> [TASK]: Filter this data down to the lines that hold "node", and copy them.

> [SOURCE INFORMATION]:
....

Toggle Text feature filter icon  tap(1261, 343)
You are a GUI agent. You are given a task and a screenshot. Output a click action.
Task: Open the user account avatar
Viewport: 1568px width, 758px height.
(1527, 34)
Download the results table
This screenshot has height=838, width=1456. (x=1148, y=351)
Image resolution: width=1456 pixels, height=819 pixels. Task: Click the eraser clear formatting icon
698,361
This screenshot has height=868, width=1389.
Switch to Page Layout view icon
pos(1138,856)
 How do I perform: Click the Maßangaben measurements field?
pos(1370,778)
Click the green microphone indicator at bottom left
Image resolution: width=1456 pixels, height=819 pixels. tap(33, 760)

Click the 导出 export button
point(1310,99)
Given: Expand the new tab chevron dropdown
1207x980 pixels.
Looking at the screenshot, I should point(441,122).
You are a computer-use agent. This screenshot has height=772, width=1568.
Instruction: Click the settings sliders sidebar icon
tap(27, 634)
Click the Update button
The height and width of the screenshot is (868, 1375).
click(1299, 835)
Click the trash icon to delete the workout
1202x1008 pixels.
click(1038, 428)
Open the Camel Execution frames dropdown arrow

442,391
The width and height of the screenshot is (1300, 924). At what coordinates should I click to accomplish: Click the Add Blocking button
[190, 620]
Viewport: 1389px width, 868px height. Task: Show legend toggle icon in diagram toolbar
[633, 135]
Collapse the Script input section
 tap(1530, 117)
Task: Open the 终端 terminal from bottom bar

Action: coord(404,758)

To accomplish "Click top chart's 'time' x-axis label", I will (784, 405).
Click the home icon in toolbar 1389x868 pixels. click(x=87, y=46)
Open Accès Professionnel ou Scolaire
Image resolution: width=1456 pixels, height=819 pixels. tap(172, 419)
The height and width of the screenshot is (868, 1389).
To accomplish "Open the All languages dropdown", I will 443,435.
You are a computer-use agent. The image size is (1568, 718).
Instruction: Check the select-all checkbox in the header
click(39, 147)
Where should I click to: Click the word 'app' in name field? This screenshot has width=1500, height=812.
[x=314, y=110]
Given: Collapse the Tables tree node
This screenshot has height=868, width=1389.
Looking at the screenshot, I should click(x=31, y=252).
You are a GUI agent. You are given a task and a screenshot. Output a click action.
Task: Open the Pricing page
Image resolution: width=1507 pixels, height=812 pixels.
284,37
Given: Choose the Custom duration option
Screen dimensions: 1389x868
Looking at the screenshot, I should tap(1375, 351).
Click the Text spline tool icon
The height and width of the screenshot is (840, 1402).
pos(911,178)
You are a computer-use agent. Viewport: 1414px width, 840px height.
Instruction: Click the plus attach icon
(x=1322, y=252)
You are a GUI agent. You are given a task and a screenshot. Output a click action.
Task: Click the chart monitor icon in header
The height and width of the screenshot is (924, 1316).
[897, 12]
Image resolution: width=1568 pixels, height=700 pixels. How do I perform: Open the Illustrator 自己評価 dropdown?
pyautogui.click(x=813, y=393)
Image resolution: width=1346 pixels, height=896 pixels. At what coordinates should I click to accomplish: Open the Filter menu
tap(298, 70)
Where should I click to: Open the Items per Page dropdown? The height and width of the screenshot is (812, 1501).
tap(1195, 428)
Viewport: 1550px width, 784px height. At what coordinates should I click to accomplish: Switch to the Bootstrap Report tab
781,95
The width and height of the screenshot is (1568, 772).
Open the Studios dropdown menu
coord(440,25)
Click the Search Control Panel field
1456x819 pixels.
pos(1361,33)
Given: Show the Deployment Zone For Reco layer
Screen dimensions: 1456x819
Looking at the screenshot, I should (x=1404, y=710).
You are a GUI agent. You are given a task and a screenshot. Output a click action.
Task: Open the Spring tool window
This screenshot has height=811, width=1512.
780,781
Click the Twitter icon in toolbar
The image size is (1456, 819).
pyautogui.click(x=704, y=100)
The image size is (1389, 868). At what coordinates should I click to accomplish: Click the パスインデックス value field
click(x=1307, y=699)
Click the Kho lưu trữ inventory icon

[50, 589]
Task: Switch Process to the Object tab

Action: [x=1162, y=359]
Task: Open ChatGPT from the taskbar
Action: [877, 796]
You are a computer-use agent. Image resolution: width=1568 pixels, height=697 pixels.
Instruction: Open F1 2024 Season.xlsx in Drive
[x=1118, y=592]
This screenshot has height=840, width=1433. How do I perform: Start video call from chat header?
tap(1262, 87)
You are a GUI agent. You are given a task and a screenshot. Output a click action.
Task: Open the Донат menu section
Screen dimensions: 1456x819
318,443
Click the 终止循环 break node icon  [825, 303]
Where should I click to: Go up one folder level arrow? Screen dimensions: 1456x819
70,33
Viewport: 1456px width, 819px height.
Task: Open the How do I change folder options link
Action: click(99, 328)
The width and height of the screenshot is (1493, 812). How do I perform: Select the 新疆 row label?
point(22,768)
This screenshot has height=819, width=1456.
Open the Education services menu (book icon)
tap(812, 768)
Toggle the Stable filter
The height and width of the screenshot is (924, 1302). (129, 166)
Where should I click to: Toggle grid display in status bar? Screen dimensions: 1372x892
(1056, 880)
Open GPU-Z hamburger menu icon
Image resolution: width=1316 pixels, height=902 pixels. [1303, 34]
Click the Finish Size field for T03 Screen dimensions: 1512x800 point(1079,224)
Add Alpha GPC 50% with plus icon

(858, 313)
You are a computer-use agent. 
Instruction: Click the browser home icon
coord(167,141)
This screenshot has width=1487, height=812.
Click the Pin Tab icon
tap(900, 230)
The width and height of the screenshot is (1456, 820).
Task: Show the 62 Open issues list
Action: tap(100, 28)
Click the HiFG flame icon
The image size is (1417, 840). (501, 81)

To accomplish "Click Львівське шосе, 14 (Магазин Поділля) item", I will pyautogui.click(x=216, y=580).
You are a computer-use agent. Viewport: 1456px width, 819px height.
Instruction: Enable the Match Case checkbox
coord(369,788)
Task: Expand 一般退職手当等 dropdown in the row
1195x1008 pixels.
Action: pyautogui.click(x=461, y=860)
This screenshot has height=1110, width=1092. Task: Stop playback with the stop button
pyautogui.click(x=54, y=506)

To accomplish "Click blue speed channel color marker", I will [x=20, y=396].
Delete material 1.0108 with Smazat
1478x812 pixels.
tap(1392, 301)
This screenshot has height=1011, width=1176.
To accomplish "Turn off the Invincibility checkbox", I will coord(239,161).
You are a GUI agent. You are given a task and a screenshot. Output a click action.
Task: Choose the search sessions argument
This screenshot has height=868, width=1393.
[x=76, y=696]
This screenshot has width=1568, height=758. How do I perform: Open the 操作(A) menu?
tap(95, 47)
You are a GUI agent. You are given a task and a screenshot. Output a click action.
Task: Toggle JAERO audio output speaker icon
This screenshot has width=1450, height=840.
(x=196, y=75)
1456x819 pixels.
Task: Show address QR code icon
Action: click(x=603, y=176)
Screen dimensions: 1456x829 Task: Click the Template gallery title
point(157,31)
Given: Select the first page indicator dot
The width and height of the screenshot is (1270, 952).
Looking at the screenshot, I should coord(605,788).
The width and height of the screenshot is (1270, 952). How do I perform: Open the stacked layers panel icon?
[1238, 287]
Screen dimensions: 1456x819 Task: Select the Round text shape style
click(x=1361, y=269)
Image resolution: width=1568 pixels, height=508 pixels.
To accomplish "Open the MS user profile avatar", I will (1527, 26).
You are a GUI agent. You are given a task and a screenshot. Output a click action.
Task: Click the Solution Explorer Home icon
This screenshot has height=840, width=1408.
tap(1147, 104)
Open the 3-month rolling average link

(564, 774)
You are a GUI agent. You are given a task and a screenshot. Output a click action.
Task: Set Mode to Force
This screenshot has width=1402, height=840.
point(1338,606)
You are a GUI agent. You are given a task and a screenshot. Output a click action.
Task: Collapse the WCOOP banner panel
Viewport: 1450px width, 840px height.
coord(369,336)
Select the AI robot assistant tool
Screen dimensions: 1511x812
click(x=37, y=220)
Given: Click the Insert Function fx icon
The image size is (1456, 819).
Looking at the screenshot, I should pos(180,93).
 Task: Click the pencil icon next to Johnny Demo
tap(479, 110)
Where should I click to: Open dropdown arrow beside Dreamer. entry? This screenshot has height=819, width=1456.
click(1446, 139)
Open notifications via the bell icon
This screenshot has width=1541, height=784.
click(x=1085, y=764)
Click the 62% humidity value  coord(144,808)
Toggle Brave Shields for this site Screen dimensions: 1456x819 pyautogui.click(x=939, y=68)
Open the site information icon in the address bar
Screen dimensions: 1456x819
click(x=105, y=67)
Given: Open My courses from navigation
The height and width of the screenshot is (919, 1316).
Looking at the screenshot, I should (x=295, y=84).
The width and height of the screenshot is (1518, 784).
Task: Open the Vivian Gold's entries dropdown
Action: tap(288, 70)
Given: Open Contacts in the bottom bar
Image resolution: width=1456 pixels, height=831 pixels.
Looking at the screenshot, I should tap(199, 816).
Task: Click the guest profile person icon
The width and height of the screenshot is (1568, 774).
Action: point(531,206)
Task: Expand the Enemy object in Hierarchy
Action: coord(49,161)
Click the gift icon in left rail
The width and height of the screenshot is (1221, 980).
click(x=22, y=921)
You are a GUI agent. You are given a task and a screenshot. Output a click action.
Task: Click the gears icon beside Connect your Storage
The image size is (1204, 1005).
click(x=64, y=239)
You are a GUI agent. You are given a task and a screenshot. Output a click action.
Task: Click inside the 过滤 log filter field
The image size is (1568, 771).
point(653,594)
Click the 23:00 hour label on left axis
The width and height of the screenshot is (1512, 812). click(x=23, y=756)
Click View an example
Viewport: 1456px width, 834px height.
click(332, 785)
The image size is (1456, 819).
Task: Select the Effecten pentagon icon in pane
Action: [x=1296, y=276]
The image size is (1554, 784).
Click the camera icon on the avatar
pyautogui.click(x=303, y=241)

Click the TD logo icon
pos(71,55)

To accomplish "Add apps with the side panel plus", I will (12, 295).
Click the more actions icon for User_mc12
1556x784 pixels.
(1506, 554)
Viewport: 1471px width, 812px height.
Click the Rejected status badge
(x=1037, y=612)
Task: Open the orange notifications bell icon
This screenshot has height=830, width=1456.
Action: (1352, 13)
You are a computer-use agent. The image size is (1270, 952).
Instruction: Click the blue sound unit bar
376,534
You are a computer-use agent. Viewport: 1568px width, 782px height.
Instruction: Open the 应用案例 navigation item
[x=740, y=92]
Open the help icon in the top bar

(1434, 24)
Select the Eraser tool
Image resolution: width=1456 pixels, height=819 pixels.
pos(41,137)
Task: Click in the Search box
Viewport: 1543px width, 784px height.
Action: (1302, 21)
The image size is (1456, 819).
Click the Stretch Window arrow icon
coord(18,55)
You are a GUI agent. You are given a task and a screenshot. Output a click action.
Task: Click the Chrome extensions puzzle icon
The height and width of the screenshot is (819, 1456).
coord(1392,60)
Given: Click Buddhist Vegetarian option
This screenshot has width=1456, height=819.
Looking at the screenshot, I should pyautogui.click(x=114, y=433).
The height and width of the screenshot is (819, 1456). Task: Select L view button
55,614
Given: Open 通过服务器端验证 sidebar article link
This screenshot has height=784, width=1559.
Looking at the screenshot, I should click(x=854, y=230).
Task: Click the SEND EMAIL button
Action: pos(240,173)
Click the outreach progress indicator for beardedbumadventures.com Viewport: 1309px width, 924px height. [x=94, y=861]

....

> [COMPLETED EXERCISE]:
Given: Collapse the Tables tree node
Click the 终止循环 break node icon  [825, 303]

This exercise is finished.